[Python-Dev] forwarded message from Stephen J. Turnbull

Guido van Rossum guido@python.org
Mon, 04 Mar 2002 09:39:50 -0500


[Stephen J. Turnbull]
> [...]  I feel that it is possible to support the users who want
> to use national encodings AND define the language in terms of a single
> coded character set, as long as that set is Unicode.  The usual
> considerations of file system safety and standard C library
> compatibility dictate that the transformation format be UTF-8.  (Below
> I will just write "UTF-8" as is commonly done.)
> 
> My belief is that the proposal below has the same effect on most users
> most of the time as PEP 263, while not committing Python to indefinite
> support of a subsystem that will certainly be obsolete for new code in
> 5 years, and most likely within 2 (at least for people using open
> source and major vendor tools, I don't know what legacy editors people
> may be using on "big iron" and whatnot).

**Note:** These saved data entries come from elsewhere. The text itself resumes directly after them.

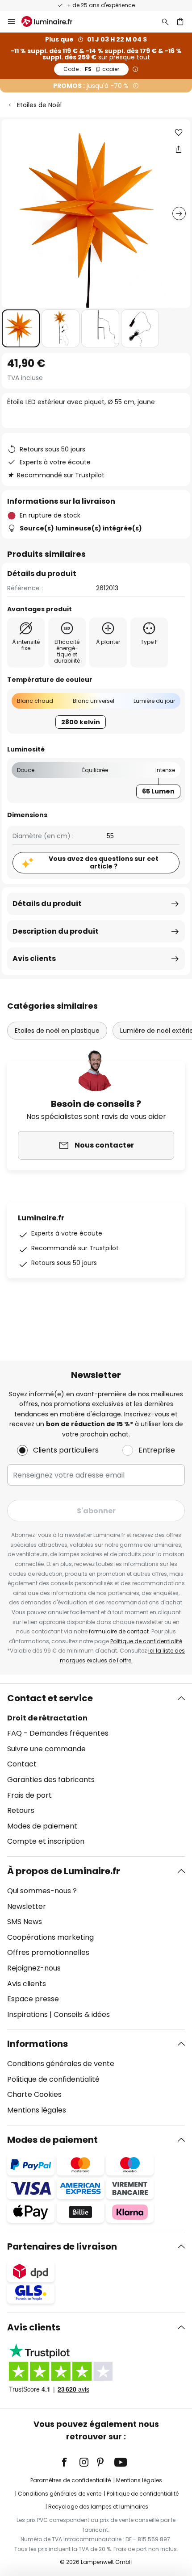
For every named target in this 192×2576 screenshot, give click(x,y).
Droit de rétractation (47, 1718)
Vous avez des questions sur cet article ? (104, 862)
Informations (37, 2043)
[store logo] (52, 21)
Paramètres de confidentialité (70, 2480)
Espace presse (33, 1999)
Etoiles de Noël (39, 104)
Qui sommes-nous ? (42, 1891)
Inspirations (27, 2014)
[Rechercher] (165, 21)
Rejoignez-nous (34, 1968)
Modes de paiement (42, 1826)
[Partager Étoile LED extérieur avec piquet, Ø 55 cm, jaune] (178, 149)
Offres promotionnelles (48, 1952)
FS (91, 69)
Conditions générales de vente (60, 2063)
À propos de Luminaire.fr (63, 1871)
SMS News (24, 1921)
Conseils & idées (82, 2014)
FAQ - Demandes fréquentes (58, 1733)
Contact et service (50, 1698)
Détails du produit (47, 903)
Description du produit (56, 931)
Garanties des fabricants (51, 1779)
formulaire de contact (119, 1631)
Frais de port (29, 1795)
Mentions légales (36, 2110)
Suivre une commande (46, 1749)
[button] (21, 328)
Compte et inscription (45, 1841)
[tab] (96, 1770)
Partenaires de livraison (62, 2246)
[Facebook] (70, 2462)
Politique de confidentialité (146, 1641)
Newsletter (26, 1906)
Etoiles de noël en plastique (57, 1030)
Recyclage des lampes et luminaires (98, 2506)
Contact (22, 1764)
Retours (20, 1810)
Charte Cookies (34, 2094)
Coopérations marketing (50, 1937)
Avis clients (34, 958)
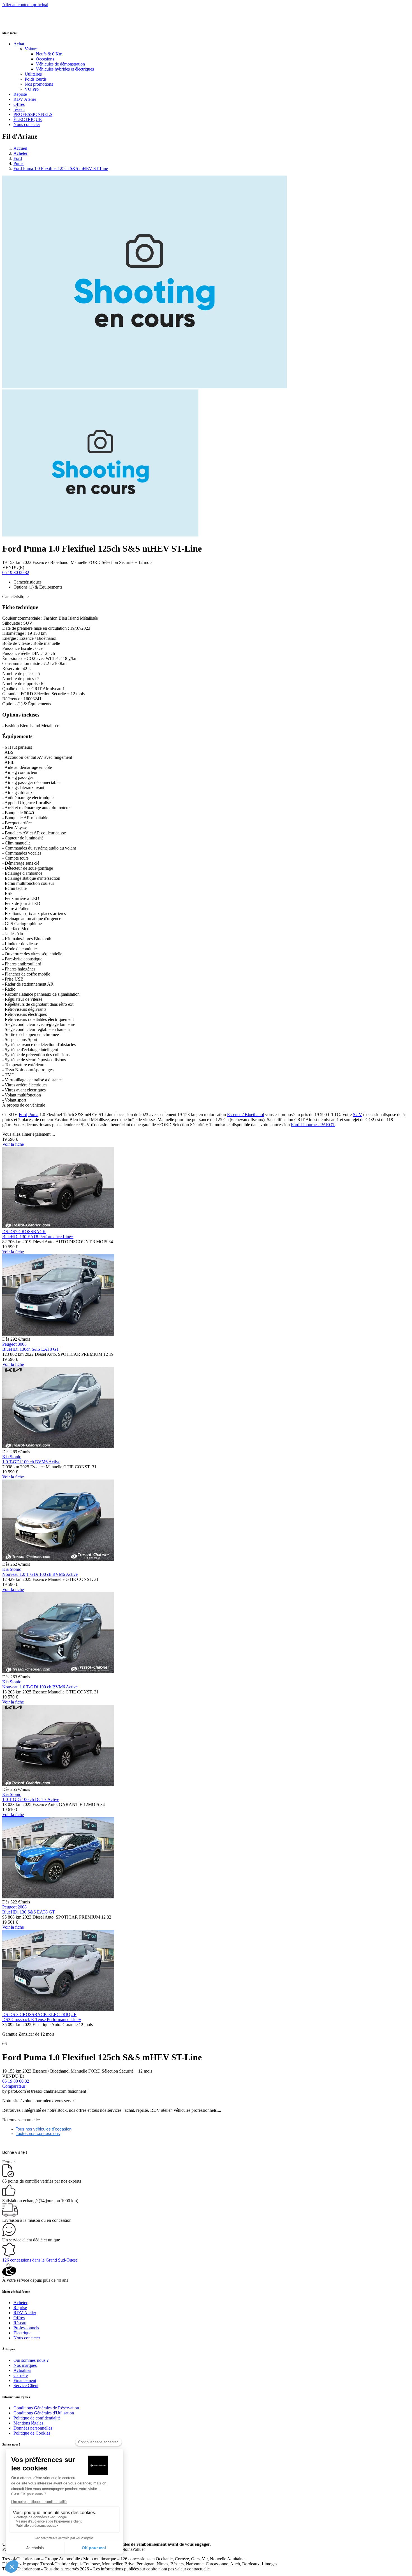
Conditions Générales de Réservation (46, 2407)
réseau (19, 109)
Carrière (20, 2375)
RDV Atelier (24, 99)
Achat (18, 43)
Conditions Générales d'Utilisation (43, 2413)
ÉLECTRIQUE (27, 119)
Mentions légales (28, 2423)
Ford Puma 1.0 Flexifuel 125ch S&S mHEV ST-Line (60, 168)
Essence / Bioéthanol (245, 1114)
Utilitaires (33, 74)
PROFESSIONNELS (32, 114)
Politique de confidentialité (37, 2418)
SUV (357, 1114)
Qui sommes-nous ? (30, 2360)
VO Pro (32, 89)
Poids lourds (36, 79)
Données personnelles (32, 2428)
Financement (24, 2380)
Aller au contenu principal (25, 4)
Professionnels (26, 2327)
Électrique (22, 2332)
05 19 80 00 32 (15, 572)
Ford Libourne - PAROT (313, 1124)
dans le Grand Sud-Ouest (39, 2260)
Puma (18, 163)
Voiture (31, 48)
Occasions (45, 59)
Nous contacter (26, 124)
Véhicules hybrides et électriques (65, 69)
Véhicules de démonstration (60, 64)
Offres (19, 104)
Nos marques (25, 2365)
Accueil (20, 148)
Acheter (20, 153)
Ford (17, 158)
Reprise (20, 94)
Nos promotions (39, 84)
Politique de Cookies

If your concern is that PEP 263 will bind us to indefinite support of
the encoding cookie feature, I propose to add a "sunset provision" to
the PEP, just as is commonly done to U.S. laws so that they expire
after a certain date.

I think it's a good idea to consider your hook proposal as an
implementation strategy for the PEP, but I believe it would be wise if
this were adopted as a standard feature rather than something users
need to configure explicitly.

You bring up one important point that AFAIK isn't addressed by the
PEP: when text is presented to the parser in the form of an 8-bit
string object, should an encoding cookie be honored if present?  I'd
say yes.  When a Unicode string is presented, encoding cookies should
be ignored, of course.

--Guido van Rossum (home page: http://www.python.org/~guido/)